*What the exercise asks:* Find and copy every line in the records that includes the string "Given".

*Saved entries:*
.....
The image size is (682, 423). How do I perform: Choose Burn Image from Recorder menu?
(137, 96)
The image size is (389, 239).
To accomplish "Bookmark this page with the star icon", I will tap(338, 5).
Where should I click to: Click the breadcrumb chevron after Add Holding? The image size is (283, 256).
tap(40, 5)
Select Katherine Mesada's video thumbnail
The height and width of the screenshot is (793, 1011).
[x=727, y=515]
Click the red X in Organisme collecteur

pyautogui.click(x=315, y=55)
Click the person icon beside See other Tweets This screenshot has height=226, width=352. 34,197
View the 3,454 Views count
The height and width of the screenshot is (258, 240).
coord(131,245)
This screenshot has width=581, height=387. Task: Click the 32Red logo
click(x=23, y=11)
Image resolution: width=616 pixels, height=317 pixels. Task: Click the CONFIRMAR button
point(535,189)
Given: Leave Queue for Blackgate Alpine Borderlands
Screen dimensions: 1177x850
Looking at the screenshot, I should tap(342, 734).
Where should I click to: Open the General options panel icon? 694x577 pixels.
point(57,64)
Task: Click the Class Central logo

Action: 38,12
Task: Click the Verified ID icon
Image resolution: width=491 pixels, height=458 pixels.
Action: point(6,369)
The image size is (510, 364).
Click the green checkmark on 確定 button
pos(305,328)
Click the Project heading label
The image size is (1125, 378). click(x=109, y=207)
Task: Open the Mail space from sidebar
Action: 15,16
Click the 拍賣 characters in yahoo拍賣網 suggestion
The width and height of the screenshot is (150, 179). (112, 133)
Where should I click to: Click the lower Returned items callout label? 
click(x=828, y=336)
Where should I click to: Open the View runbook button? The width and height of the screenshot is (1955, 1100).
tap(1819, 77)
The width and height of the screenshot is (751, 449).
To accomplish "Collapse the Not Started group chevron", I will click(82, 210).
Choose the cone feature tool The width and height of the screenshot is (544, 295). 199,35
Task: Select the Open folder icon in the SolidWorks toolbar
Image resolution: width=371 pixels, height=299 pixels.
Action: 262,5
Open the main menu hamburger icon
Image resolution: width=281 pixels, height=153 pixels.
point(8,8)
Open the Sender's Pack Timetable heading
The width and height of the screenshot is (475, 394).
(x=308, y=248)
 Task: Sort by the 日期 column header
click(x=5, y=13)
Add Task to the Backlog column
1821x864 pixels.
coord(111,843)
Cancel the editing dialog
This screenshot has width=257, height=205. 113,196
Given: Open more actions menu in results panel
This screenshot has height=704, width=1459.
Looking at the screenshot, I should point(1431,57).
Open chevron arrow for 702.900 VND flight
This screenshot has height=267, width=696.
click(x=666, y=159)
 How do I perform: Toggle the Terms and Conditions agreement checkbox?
.....
*Reply:*
Given: Leave Queue for Blackgate Alpine Borderlands
Given: Open more actions menu in results panel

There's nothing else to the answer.